What Are Plant Hardiness Zones
Excerpted from: USDA Zone Explanation
If you are new to gardening, you may be confused by some of the terminology associated with plants.
For instance, a United Stated Department of Agriculature (USDA) zone explanation may be necessary.
This is a useful system for determining what plants will survive and grow in certain areas of North America.
When you understand how these hardiness zones work, you will be able to better plan your garden.
The USDA plant hardiness map is created and updated every few years by the USDA. It divides North
America into 11 zones by minimum average annual temperatures. The lower the number of
the Hardiness Zone, the lower the temperatures in that zone.
Each zone represents 10 degrees of temperature difference. Each zone is also divided into 'a' and
'b' segments. These represent five degrees of temperature difference. For example, zone 4 represents
minimum temperatures between -30 to -20 degrees F. The 'a' and 'b' subdivisions represent -30 to -25
degrees F and -25 to -20 degrees F.
Hardiness refers to how well a plant will survive cold temperatures. Where the USDA zones fall short,
however, is that they don’t account for other factors. These include freeze dates, freeze-thaw cycles,
the effects of snow cover, precipitation, and elevation.
Gardeners in Wisconsin are used to the chilly winters and, as indicated by the Wisconsin USDA
planting map above, the temperatures can dip as low as -35 degrees F.
Wisconsin has three cold hardiness zones – Zone 3 (Northwestern WI), Zone 4 (North, Central,
Western WI) and Zone 5 (Southern and eastern WI up past Green Bay and Apostle Islands).
To find your zone, go to the USDAHardiness Zone page where you will find a box
to input your zip code.

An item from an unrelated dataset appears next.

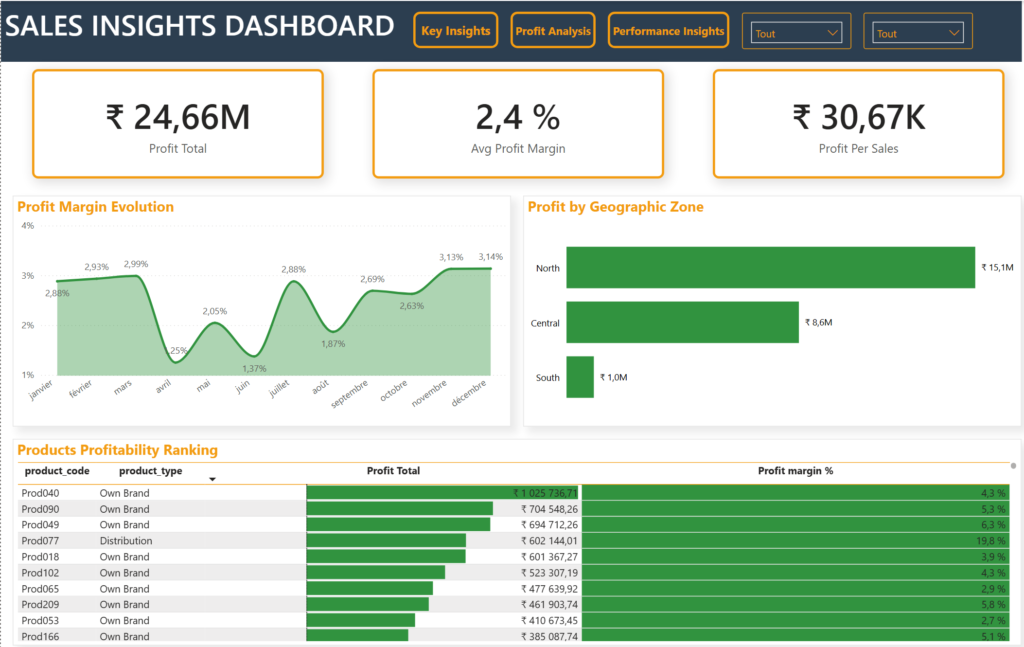The height and width of the screenshot is (647, 1024).
Task: Go to the Profit Analysis page
Action: pyautogui.click(x=552, y=31)
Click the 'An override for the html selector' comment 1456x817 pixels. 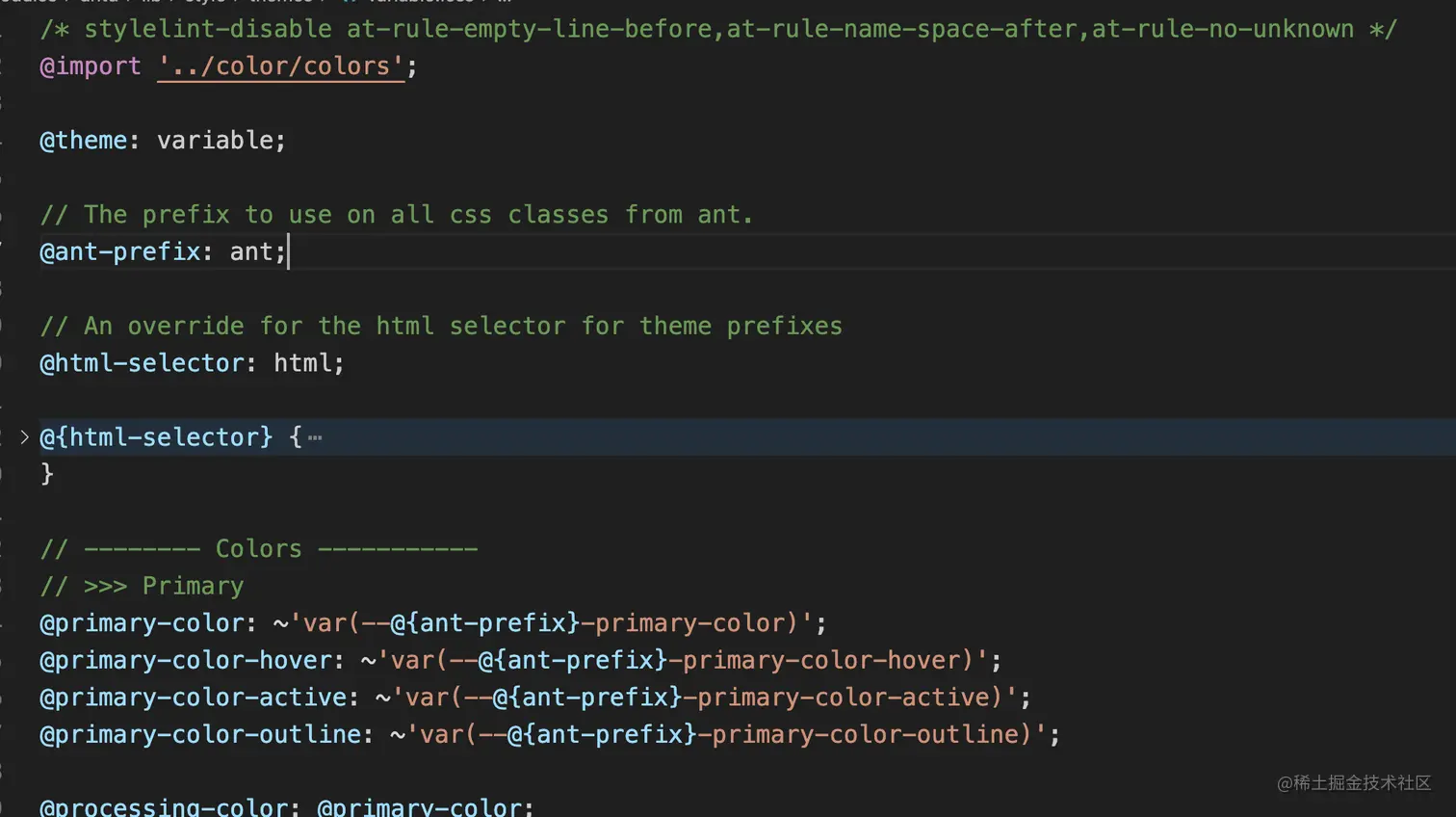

This will give you your planting zone.
Understanding hardiness zones means you can pick plants for your garden that will be most likely
to survive your local winters.
The zones are not important for annuals since these are plants you would only expect to survive
the summer months, or one season.
For perennials, trees, and shrubs though, be sure to check the USDA zones before you put them
in your garden.
The hardiness zone is not, and should not, be treated as the final factor in plant survival. For
example, plants experience different temperature extremes when sited in valleys, on hills, or
in urban areas. There are also multiple factors beyond minimum temperatures that determine
whether or not a plant will survive local conditions. These include average winter snow cover,
heat and humidity, and moisture and light availability.
No zoning system is perfect and even within your own garden you may have important
microclimates that impact how plants grow. Use the USDA or Sunset zones as a guide
and always check them to give you the best chance of success in your garden.